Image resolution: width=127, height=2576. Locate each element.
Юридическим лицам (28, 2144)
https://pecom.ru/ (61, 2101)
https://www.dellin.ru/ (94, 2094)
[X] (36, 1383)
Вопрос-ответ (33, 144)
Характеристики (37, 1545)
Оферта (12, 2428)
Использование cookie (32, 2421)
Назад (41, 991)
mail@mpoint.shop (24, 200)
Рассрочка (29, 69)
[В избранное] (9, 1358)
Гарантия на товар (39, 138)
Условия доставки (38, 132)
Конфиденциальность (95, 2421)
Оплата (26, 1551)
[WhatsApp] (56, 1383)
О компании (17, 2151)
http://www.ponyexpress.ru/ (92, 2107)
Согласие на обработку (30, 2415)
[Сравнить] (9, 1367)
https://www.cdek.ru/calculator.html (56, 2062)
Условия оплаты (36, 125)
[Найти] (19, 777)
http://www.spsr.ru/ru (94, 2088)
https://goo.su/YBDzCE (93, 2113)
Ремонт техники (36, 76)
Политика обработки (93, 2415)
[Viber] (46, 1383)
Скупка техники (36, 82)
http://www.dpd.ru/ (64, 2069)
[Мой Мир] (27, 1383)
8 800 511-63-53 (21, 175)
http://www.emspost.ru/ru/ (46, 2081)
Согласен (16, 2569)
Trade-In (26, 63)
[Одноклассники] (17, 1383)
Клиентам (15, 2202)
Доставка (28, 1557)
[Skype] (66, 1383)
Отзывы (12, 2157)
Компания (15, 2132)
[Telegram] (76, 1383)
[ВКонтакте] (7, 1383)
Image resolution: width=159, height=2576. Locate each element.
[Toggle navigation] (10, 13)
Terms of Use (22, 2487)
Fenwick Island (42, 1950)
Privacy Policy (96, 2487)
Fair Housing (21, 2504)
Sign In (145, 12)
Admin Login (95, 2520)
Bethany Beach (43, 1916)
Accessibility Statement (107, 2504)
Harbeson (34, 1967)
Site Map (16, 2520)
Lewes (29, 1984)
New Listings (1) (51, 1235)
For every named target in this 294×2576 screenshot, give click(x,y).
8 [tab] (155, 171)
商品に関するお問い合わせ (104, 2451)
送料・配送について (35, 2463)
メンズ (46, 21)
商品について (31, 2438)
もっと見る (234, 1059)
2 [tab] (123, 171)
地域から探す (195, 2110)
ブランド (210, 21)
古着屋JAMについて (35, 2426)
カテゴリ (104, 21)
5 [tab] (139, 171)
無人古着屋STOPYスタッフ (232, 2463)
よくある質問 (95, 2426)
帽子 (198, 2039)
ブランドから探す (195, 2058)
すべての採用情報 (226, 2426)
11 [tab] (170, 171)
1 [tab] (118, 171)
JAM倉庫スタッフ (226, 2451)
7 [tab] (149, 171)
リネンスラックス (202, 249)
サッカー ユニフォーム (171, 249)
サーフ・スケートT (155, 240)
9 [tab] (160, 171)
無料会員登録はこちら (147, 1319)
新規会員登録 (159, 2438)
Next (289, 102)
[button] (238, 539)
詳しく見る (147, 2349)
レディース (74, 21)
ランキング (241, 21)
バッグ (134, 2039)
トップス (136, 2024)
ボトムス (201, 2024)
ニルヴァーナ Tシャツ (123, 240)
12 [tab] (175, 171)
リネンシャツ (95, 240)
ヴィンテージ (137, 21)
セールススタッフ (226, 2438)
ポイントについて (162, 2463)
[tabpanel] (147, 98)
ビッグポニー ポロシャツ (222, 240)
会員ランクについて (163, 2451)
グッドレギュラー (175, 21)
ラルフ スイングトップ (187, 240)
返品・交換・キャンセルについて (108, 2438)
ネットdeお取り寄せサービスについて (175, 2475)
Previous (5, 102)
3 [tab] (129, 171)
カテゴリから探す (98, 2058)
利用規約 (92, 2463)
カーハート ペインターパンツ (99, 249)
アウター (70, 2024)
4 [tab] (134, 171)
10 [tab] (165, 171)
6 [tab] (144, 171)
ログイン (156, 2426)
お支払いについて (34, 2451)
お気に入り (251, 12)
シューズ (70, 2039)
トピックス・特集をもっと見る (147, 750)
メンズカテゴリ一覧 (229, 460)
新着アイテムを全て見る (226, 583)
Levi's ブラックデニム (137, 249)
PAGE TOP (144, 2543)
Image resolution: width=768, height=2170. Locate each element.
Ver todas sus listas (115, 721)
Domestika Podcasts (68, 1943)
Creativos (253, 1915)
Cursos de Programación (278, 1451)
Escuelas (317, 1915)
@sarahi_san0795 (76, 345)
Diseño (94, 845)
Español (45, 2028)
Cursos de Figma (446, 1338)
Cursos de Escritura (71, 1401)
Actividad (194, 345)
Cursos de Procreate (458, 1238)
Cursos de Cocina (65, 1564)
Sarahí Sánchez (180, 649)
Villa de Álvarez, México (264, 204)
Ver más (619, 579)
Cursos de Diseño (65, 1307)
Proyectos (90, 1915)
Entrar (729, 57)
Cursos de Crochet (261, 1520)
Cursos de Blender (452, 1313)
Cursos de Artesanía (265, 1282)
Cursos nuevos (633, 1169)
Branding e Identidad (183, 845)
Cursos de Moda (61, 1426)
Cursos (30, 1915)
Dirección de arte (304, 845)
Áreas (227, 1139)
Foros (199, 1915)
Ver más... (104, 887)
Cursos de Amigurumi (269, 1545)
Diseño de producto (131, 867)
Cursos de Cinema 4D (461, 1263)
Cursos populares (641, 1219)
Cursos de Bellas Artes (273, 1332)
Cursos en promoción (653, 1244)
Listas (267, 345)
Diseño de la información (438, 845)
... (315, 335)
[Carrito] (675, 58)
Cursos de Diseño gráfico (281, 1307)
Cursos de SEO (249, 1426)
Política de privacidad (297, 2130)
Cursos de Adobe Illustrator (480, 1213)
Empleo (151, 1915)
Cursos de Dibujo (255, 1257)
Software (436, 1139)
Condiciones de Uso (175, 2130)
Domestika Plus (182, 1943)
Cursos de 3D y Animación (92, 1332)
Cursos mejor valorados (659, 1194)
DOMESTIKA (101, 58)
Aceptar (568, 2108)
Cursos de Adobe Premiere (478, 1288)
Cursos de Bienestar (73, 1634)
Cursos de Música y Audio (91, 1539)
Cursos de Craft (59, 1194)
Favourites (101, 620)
● ● ● ● ●
WHAT THE TASK REQUIRES
The whole listing needs repeating. Match each line exactly.

ANSWER
Image resolution: width=127, height=2576. Locate each element.
Юридическим лицам (28, 2144)
https://pecom.ru/ (61, 2101)
https://www.dellin.ru/ (94, 2094)
[X] (36, 1383)
Вопрос-ответ (33, 144)
Характеристики (37, 1545)
Оферта (12, 2428)
Использование cookie (32, 2421)
Назад (41, 991)
mail@mpoint.shop (24, 200)
Рассрочка (29, 69)
[В избранное] (9, 1358)
Гарантия на товар (39, 138)
Условия доставки (38, 132)
Конфиденциальность (95, 2421)
Оплата (26, 1551)
[WhatsApp] (56, 1383)
О компании (17, 2151)
http://www.ponyexpress.ru/ (92, 2107)
Согласие на обработку (30, 2415)
[Сравнить] (9, 1367)
https://www.cdek.ru/calculator.html (56, 2062)
Условия оплаты (36, 125)
[Найти] (19, 777)
http://www.spsr.ru/ru (94, 2088)
https://goo.su/YBDzCE (93, 2113)
Ремонт техники (36, 76)
Политика обработки (93, 2415)
[Viber] (46, 1383)
Скупка техники (36, 82)
http://www.dpd.ru/ (64, 2069)
[Мой Мир] (27, 1383)
8 800 511-63-53 (21, 175)
http://www.emspost.ru/ru/ (46, 2081)
Согласен (16, 2569)
Trade-In (26, 63)
[Одноклассники] (17, 1383)
Клиентам (15, 2202)
Доставка (28, 1557)
[Skype] (66, 1383)
Отзывы (12, 2157)
Компания (15, 2132)
[Telegram] (76, 1383)
[ВКонтакте] (7, 1383)
Image resolution: width=159, height=2576. Locate each element.
[Toggle navigation] (10, 13)
Terms of Use (22, 2487)
Fenwick Island (42, 1950)
Privacy Policy (96, 2487)
Fair Housing (21, 2504)
Sign In (145, 12)
Admin Login (95, 2520)
Bethany Beach (43, 1916)
Accessibility Statement (107, 2504)
Harbeson (34, 1967)
Site Map (16, 2520)
Lewes (29, 1984)
New Listings (1) (51, 1235)
For every named target in this 294×2576 screenshot, give click(x,y).
8 [tab] (155, 171)
商品に関するお問い合わせ (104, 2451)
送料・配送について (35, 2463)
メンズ (46, 21)
商品について (31, 2438)
もっと見る (234, 1059)
2 [tab] (123, 171)
地域から探す (195, 2110)
ブランド (210, 21)
古着屋JAMについて (35, 2426)
カテゴリ (104, 21)
5 [tab] (139, 171)
無人古着屋STOPYスタッフ (232, 2463)
よくある質問 (95, 2426)
帽子 (198, 2039)
ブランドから探す (195, 2058)
すべての採用情報 (226, 2426)
11 [tab] (170, 171)
1 [tab] (118, 171)
JAM倉庫スタッフ (226, 2451)
7 [tab] (149, 171)
リネンスラックス (202, 249)
サッカー ユニフォーム (171, 249)
サーフ・スケートT (155, 240)
9 [tab] (160, 171)
無料会員登録はこちら (147, 1319)
新規会員登録 (159, 2438)
Next (289, 102)
[button] (238, 539)
詳しく見る (147, 2349)
レディース (74, 21)
ランキング (241, 21)
バッグ (134, 2039)
トップス (136, 2024)
ボトムス (201, 2024)
ニルヴァーナ Tシャツ (123, 240)
12 [tab] (175, 171)
リネンシャツ (95, 240)
ヴィンテージ (137, 21)
セールススタッフ (226, 2438)
ポイントについて (162, 2463)
[tabpanel] (147, 98)
ビッグポニー ポロシャツ (222, 240)
会員ランクについて (163, 2451)
グッドレギュラー (175, 21)
ラルフ スイングトップ (187, 240)
返品・交換・キャンセルについて (108, 2438)
ネットdeお取り寄せサービスについて (175, 2475)
Previous (5, 102)
3 [tab] (129, 171)
カテゴリから探す (98, 2058)
利用規約 (92, 2463)
カーハート ペインターパンツ (99, 249)
アウター (70, 2024)
4 [tab] (134, 171)
10 [tab] (165, 171)
6 [tab] (144, 171)
ログイン (156, 2426)
お支払いについて (34, 2451)
お気に入り (251, 12)
シューズ (70, 2039)
トピックス・特集をもっと見る (147, 750)
メンズカテゴリ一覧 (229, 460)
新着アイテムを全て見る (226, 583)
Levi's ブラックデニム (137, 249)
PAGE TOP (144, 2543)
Image resolution: width=768, height=2170. Locate each element.
Ver todas sus listas (115, 721)
Domestika Podcasts (68, 1943)
Creativos (253, 1915)
Cursos de Programación (278, 1451)
Escuelas (317, 1915)
@sarahi_san0795 (76, 345)
Diseño (94, 845)
Español (45, 2028)
Cursos de Figma (446, 1338)
Cursos de Escritura (71, 1401)
Actividad (194, 345)
Cursos de Procreate (458, 1238)
Cursos de Cocina (65, 1564)
Sarahí Sánchez (180, 649)
Villa de Álvarez, México (264, 204)
Ver más (619, 579)
Cursos de Diseño (65, 1307)
Proyectos (90, 1915)
Entrar (729, 57)
Cursos de Crochet (261, 1520)
Cursos de Blender (452, 1313)
Cursos de Artesanía (265, 1282)
Cursos nuevos (633, 1169)
Branding e Identidad (183, 845)
Cursos de Moda (61, 1426)
Cursos (30, 1915)
Dirección de arte (304, 845)
Áreas (227, 1139)
Foros (199, 1915)
Ver más... (104, 887)
Cursos de Amigurumi (269, 1545)
Diseño de producto (131, 867)
Cursos de Cinema 4D (461, 1263)
Cursos populares (641, 1219)
Cursos de Bellas Artes (273, 1332)
Cursos en promoción (653, 1244)
Listas (267, 345)
Diseño de la información (438, 845)
... (315, 335)
[Carrito] (675, 58)
Cursos de Diseño gráfico (281, 1307)
Cursos de SEO (249, 1426)
Política de privacidad (297, 2130)
Cursos de Adobe Illustrator (480, 1213)
Empleo (151, 1915)
Cursos de Dibujo (255, 1257)
Software (436, 1139)
Condiciones de Uso (175, 2130)
Domestika Plus (182, 1943)
Cursos de 3D y Animación (92, 1332)
Cursos mejor valorados (659, 1194)
DOMESTIKA (101, 58)
Aceptar (568, 2108)
Cursos de Adobe Premiere (478, 1288)
Cursos de Bienestar (73, 1634)
Cursos de Música y Audio (91, 1539)
Cursos de Craft (59, 1194)
Favourites (101, 620)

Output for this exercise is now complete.